Ethambutol is a bacteriostatic drug used against tuberculosis. It can cross the placenta, but the risk of congenital malformations when used during pregnancy appears to be low. There are no reports indicating that ethambutol can cause ocular toxicity in the fetus, as it does in adults, when given in higher doses.
Ethambutol is a first-line drug for treatment of tuberculosis during pregnancy.
Isoniazid (INH) has proven to be a highly effective drug against many strains of mycobacterium, and can be used for tuberculous prophylaxis and for treatment of an active disease during pregnancy. Although INH can cross the placenta, it does not appear to be teratogenic, even when given during the first trimester. The older literature contains case reports of different malformations and neurological damages in prenatally exposed children. INH intake, lack of pyridoxine, co-medication, and even the TB disease itself was blamed. Newer publications did not confirm a teratogenic risk (e.g. , ). In summary, experiences speak against a major risk. INH increases pyridoxine metabolism, which may be responsible for CNS toxicity. To prevent a possible vitamin B6 deficiency, INH should be given during pregnancy in combination with pyridoxine .
Isoniazid is a first-line drug for treatment of tuberculosis during pregnancy. It needs to be given together with pyridoxine.

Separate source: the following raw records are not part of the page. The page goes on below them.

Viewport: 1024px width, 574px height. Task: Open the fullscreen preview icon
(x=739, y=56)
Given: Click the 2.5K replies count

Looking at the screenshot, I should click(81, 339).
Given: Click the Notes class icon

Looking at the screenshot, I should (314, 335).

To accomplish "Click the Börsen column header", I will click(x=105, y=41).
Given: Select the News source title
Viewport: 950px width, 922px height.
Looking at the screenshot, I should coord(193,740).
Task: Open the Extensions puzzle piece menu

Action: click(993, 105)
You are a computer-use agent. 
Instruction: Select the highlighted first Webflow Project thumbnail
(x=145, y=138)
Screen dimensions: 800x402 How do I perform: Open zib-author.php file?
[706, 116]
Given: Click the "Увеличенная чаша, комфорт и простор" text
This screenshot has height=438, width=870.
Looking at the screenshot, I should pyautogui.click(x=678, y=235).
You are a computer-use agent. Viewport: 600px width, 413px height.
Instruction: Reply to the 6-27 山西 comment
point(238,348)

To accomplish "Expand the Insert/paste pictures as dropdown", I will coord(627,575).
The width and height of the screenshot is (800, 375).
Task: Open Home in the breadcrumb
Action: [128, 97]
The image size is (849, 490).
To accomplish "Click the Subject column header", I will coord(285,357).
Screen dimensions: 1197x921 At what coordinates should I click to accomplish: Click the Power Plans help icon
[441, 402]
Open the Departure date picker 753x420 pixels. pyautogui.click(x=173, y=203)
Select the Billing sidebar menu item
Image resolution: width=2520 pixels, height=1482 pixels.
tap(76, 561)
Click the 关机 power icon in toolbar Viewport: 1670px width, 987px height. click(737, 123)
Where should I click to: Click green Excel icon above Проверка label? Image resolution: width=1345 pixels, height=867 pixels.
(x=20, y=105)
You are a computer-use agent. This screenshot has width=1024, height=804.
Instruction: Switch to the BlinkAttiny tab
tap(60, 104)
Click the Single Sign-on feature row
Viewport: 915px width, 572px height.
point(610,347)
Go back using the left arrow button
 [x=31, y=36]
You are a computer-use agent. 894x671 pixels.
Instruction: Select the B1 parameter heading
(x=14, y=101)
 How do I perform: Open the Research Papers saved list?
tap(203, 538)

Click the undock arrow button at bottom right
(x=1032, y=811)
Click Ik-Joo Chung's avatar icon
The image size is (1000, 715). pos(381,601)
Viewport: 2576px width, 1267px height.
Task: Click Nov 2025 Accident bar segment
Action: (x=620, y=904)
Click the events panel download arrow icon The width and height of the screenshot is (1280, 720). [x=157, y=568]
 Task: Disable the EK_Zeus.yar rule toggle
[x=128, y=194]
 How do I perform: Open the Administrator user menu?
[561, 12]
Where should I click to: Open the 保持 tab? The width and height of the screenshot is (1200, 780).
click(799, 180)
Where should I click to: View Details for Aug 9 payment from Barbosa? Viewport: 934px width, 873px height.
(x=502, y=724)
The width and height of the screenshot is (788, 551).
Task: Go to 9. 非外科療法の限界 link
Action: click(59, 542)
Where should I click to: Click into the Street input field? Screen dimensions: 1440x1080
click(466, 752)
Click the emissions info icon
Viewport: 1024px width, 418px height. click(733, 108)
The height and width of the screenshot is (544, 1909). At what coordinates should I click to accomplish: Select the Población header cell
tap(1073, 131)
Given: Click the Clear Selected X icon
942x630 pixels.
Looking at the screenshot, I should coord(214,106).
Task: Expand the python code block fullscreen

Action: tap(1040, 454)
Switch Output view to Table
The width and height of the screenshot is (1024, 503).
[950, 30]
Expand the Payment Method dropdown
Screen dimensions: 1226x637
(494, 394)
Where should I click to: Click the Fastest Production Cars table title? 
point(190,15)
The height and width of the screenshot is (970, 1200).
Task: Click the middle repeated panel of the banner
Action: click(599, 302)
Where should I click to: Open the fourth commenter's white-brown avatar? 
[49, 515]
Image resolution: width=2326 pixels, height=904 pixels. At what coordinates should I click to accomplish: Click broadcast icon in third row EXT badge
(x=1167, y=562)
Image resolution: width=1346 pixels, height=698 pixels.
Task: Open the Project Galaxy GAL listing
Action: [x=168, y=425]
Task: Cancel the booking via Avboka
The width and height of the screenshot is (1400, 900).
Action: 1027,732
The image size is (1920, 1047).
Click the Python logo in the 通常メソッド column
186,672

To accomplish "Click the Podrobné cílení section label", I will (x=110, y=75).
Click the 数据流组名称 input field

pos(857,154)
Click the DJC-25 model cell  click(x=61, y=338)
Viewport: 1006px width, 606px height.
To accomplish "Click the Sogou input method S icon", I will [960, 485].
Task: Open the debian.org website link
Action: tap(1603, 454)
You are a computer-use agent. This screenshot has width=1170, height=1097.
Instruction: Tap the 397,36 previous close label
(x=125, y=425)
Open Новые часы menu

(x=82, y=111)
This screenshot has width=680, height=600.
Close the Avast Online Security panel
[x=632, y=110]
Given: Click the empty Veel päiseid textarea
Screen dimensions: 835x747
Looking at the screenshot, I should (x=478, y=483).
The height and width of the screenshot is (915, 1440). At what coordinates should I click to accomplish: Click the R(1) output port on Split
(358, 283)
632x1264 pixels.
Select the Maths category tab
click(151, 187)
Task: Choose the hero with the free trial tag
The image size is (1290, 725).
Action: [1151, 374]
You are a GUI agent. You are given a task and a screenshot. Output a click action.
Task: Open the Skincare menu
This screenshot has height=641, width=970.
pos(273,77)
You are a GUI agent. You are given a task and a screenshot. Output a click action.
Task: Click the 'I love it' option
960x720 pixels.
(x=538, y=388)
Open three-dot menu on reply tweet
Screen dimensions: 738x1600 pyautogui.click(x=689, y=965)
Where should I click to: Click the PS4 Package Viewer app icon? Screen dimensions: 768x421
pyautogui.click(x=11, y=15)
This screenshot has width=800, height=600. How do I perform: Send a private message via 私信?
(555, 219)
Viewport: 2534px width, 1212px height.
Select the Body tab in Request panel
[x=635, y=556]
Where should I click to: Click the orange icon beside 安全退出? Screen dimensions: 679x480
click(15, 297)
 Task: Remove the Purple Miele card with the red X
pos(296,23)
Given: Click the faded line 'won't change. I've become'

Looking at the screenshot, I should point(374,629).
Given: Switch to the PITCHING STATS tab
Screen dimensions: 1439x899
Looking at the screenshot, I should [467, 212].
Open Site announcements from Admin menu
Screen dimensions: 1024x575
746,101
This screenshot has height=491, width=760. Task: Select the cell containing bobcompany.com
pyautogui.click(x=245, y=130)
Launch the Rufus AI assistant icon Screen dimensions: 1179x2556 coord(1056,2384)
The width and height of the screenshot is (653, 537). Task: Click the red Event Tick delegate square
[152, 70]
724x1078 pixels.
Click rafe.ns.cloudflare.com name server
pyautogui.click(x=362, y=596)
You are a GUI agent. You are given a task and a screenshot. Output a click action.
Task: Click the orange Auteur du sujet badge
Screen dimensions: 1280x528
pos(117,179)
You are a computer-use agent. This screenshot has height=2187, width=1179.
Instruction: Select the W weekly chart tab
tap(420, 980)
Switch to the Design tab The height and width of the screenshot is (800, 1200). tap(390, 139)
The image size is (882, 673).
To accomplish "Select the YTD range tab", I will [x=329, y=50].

Pyrazinamide (PZA) is an antibiotic with specific effectiveness against Mycobacterium tuberculosis. As its structure resembles nicotinamide, it is assumed that it intervenes with the nucleic acid metabolism of the bacterial cell. PZA has effective bactericidal properties. Systematic studies of its tolerance in pregnancy are lacking. So far, there has been no evidence of embryo- or fetotoxic effects in humans. The use of PZA during pregnancy is recommended in several guidelines (e.g. ). The American Thoracic Society recommends in its guidelines to hold PZA as a reserve drug during pregnancy, as there are currently insufficient data about its teratogenicity ( ). If PZA is not used, treatment may be prolonged.
Pyrazinamide may be used during pregnancy to treat active TB.
Rifampicin also called rifampin , inhibits bacterial RNA polymerase and is effective as a bactericidal agent against different pathogens, particularly mycobacteria. Rifampicin can cross the placenta. In animal experiments, teratogenic effects were seen with doses 5–10 times higher than in human treatment. Because rifampicin inhibits DNA-dependent RNA polymerase, there has been concern that it might interfere with fetal development. Until now, no reports in the literature have confirmed this fear. There is apparently no increased risk of malformations. A long-term therapy of the mother could result in inhibition of vitamin K synthesis, and result in a higher bleeding tendency in neonates.
Rifampicin is a first-line drug for treatment of tuberculosis during pregnancy. When used near term the newborn should receive an extended vitamin K prophylaxis ( Chapter 2.9 ). Regarding other infections such as MRSA, rifampicin should only be administered when the drugs of first choice for pregnancy cannot be used.